5. Zuccheri aggiunti
Gli zuccheri aggiunti sono spesso definiti “calorie vuote”. Tuttavia, gli effetti nocivi dello zucchero vanno ben oltre.
Lo zucchero ad alto contenuto di fruttosio, come lo sciroppo di mais ad alto contenuto di fruttosio, in eccesso, è stato collegato a molte condizioni gravi, tra cui l’obesità, il diabete di tipo 2, la sindrome metabolica, la malattia del fegato grasso e il cancro.
Gli alimenti ad alto contenuto di zuccheri aggiunti sono anche altamente trasformati e possono avere proprietà di dipendenza che rendono difficile per alcune persone regolare l’assunzione di questi alimenti.
Sulla base di studi sugli animali, alcuni ricercatori hanno attribuito questo fenomeno alla capacità dello zucchero di provocare il rilascio di dopamina, un neurotrasmettitore del cervello che stimola le vie della ricompensa.
Per ridurre l’assunzione di zuccheri aggiunti, limitate le bevande zuccherate come le bibite gassate e i succhi di frutta e consumate solo occasionalmente snack e dessert elaborati.
SINTESI
Gli zuccheri aggiunti, presenti in molti alimenti, possono contribuire all’aumento di peso indesiderato e allo sviluppo del diabete di tipo 2, della malattia del fegato grasso e di una serie di altre patologie croniche.
6. Mercurio nel pesce
Il pesce è una proteina animale estremamente salutare, ma alcune varietà di pesce d’alto mare possono contenere alti livelli di mercurio, una nota tossina. Il risultato è che l’inquinante risale la catena alimentare nel mare.

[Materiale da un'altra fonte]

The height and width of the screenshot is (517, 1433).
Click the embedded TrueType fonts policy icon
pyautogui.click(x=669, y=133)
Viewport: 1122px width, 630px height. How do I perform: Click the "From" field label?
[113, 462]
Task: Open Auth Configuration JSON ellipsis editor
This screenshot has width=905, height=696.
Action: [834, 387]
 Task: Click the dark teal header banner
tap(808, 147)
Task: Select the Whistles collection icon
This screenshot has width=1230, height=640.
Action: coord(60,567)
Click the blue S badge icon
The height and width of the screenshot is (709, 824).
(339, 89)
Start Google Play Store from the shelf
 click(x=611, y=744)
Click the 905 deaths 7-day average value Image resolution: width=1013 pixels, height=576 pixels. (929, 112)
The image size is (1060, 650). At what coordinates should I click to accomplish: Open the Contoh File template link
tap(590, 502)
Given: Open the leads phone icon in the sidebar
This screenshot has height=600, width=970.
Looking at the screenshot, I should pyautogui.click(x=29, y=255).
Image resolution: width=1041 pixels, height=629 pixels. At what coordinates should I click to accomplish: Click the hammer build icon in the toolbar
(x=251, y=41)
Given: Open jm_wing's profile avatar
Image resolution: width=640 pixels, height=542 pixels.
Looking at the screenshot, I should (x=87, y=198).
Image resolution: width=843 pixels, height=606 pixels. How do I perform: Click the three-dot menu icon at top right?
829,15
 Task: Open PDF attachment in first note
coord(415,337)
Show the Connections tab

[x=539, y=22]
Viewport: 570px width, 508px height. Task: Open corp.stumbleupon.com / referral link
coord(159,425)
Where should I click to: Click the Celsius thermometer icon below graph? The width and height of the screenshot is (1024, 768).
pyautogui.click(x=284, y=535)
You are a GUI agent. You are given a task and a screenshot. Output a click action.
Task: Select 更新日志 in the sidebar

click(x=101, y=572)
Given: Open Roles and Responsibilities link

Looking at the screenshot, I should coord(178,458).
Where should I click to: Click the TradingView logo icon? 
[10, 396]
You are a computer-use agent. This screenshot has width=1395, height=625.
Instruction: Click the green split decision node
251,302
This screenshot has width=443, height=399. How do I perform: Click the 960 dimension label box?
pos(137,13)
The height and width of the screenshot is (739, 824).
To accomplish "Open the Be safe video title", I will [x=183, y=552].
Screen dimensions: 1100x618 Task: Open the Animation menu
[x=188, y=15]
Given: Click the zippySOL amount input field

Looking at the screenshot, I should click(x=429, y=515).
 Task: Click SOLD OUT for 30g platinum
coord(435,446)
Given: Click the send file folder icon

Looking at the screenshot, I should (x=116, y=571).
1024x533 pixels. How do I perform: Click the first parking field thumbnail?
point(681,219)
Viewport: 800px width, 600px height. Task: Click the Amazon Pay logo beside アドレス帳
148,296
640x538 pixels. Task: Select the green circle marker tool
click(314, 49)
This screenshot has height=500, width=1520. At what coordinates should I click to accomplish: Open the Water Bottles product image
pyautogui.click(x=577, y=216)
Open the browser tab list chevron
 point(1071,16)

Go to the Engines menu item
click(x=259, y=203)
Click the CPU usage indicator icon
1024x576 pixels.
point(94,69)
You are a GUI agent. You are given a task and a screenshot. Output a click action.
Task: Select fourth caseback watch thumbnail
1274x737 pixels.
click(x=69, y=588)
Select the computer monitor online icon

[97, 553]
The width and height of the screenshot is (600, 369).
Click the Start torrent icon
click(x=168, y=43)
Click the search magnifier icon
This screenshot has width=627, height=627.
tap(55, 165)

Le piante che crescono nelle acque contaminate dal mercurio vengono consumate da piccoli pesci, che poi vengono consumati da pesci più grandi. Nel corso del tempo, il mercurio si accumula nei corpi dei pesci più grandi, che alla fine vengono mangiati dall’uomo.
Il mercurio è una neurotossina, cioè può danneggiare il cervello e i nervi. Le ricerche suggeriscono che i bambini piccoli e le donne in gravidanza e in allattamento sono particolarmente a rischio, poiché il mercurio può influire sullo sviluppo del cervello e del sistema nervoso del feto e del bambino.
Un’analisi del 2014 ha rilevato che in diversi Paesi i livelli di mercurio nei capelli e nel sangue di donne e bambini erano significativamente più alti di quanto raccomandato dall’Organizzazione Mondiale della Sanità, in particolare nelle comunità costiere e in prossimità delle miniere.
Alcuni pesci, come lo sgombro reale e il pesce spada, hanno un contenuto di mercurio estremamente elevato e dovrebbero essere evitati. Tuttavia, il consumo di altri tipi di pesce è comunque consigliato perché hanno molti benefici per la salute.
Per limitare l’esposizione al mercurio, scegliete pesci a basso contenuto di mercurio come salmone, pollock, aringhe e alici.
SINTESI
Alcuni pesci d’alto mare, come lo sgombro reale e il pesce spada, contengono elevate quantità di mercurio tossico. Tuttavia, altri tipi di pesce, come il salmone e le aringhe, sono più sicuri da consumare.
CONCLUSIONI
Molte affermazioni sugli effetti nocivi delle tossine alimentari non sono supportate dalla scienza, ma alcuni alimenti e composti alimentari destano preoccupazione.
Per ridurre al minimo il rischio di danni, limitate il più possibile il consumo di alimenti trasformati, oli di semi, carni lavorate e zuccheri aggiunti.
Tuttavia, è anche importante ricordare che molti di questi alimenti sono dannosi solo con un’assunzione regolare o elevata, quindi non è necessario rinunciarvi del tutto, ma è sufficiente limitarli a qualche sfizio occasionale.
Solo una cosa
Provate oggi stesso: Ridurre l’assunzione di alimenti trasformati è un modo per diminuire notevolmente l’esposizione a elementi come gli oli di semi raffinati e gli zuccheri aggiunti. C’è un alimento trasformato che mangiate regolarmente e che potreste facilmente sostituire con una versione integrale?